→ Written problem
Copy the entries below verbatim, line for line.

→ Record list
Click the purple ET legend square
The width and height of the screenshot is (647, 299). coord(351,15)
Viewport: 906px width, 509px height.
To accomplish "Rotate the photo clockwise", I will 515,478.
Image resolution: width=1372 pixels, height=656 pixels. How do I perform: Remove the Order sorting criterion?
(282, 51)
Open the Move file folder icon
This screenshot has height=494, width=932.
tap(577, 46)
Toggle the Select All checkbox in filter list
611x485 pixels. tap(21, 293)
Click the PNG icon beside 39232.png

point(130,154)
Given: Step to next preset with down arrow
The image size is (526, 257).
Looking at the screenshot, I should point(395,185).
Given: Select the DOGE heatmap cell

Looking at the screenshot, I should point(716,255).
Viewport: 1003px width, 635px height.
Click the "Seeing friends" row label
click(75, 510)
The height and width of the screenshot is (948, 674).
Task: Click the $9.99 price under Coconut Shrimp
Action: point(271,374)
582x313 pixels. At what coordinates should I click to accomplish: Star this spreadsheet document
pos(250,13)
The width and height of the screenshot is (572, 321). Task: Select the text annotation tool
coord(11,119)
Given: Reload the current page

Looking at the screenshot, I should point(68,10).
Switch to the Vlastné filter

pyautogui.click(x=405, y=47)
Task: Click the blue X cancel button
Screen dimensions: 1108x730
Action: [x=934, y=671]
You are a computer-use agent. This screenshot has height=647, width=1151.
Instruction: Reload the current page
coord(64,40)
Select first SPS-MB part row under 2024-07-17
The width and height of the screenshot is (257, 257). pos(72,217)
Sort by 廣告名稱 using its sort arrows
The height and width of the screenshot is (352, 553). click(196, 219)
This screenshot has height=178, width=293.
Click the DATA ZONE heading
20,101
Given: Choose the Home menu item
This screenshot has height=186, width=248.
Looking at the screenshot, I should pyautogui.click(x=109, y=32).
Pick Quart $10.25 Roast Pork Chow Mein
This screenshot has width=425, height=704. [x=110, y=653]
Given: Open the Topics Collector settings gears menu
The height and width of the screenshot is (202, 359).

→ Answer
Click the purple ET legend square
The width and height of the screenshot is (647, 299). coord(351,15)
Viewport: 906px width, 509px height.
To accomplish "Rotate the photo clockwise", I will 515,478.
Image resolution: width=1372 pixels, height=656 pixels. How do I perform: Remove the Order sorting criterion?
(282, 51)
Open the Move file folder icon
This screenshot has height=494, width=932.
tap(577, 46)
Toggle the Select All checkbox in filter list
611x485 pixels. tap(21, 293)
Click the PNG icon beside 39232.png

point(130,154)
Given: Step to next preset with down arrow
The image size is (526, 257).
Looking at the screenshot, I should point(395,185).
Given: Select the DOGE heatmap cell

Looking at the screenshot, I should point(716,255).
Viewport: 1003px width, 635px height.
Click the "Seeing friends" row label
click(75, 510)
The height and width of the screenshot is (948, 674).
Task: Click the $9.99 price under Coconut Shrimp
Action: point(271,374)
582x313 pixels. At what coordinates should I click to accomplish: Star this spreadsheet document
pos(250,13)
The width and height of the screenshot is (572, 321). Task: Select the text annotation tool
coord(11,119)
Given: Reload the current page

Looking at the screenshot, I should point(68,10).
Switch to the Vlastné filter

pyautogui.click(x=405, y=47)
Task: Click the blue X cancel button
Screen dimensions: 1108x730
Action: [x=934, y=671]
You are a computer-use agent. This screenshot has height=647, width=1151.
Instruction: Reload the current page
coord(64,40)
Select first SPS-MB part row under 2024-07-17
The width and height of the screenshot is (257, 257). pos(72,217)
Sort by 廣告名稱 using its sort arrows
The height and width of the screenshot is (352, 553). click(196, 219)
This screenshot has height=178, width=293.
Click the DATA ZONE heading
20,101
Given: Choose the Home menu item
This screenshot has height=186, width=248.
Looking at the screenshot, I should pyautogui.click(x=109, y=32).
Pick Quart $10.25 Roast Pork Chow Mein
This screenshot has width=425, height=704. [x=110, y=653]
Given: Open the Topics Collector settings gears menu
The height and width of the screenshot is (202, 359).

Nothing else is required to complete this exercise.